La levée de la vigilance orange est prévue à 20h00 pour le Gard et l'Hérault et 22h00 pour les Bouches-du-Rhône, le Vaucluse et le Var.

Dégâts minimes

Dans la nuit de mardi à mercredi, des orages, parfois accompagnés de fortes pluies, ont déjà balayé le Sud-Est d'ouest en est, de l'Aude au Var, mais aucun dégât notable n'a été enregistré, selon les services de secours interrogés par l'AFP. La vigilance orange avait été levée dans la nuit pour l'Aude, le Tarn et l'Aveyron.

"A ce stade, pas de dégâts, des petites interventions sur tous les départements placés en vigilance orange, rien de grave, la prévention a fait son travail et nous n'avons rien à signaler", a rassuré sur RMC Grégory Allione, le président de la Fédération nationale des sapeurs-pompiers de France.

Dans l'Hérault, Météo-France a relevé "jusqu'à 75 mm de précipitations à Montarnaud et 97 mm à Puechabon, dont 86 mm en une heure".

A Hyères, dans le Var, les fortes précipitations sur la ville ont été accompagnées de grêlons de la taille de billes et une rafale de vent a été enregistrée à 116 km/h.

Au tribunal judiciaire de Marseille, de nombreux bureaux ont été inondés en raison d'une fissure dans une canalisation des eaux pluviales, a signalé le parquet sur Twitter. "Mais tout baigne à présent", a-t-il rassuré ensuite.

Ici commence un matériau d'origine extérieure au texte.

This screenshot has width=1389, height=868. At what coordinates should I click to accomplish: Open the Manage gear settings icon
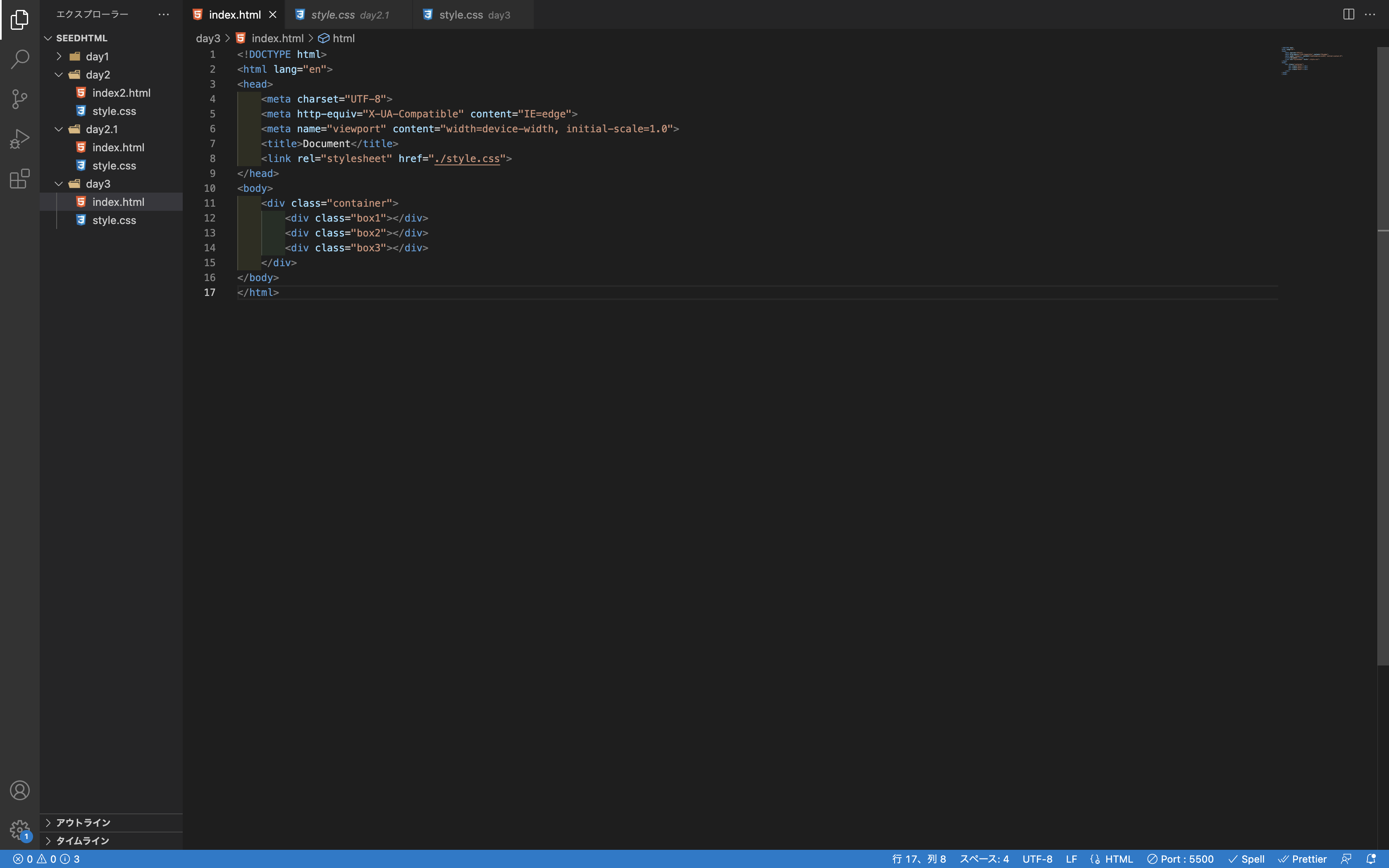(19, 830)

De même, deux tunnels permettant de traverser la deuxième ville de France, ceux de la Major et du Vieux-Port, ont été fermés, envahis par la pluie durant la nuit. En fin de matinée, le tunnel de la Major était toujours inaccessible aux automobilistes.

L'ensemble des plages du littoral marseillais étaient quant à elles fermées à la baignade, en raison des risques de pollution.

Mardi soir, l'Ile-de-France avait également été touchée par des orages "très intenses", selon Météo-France, qui ont temporairement perturbé les transports en commun.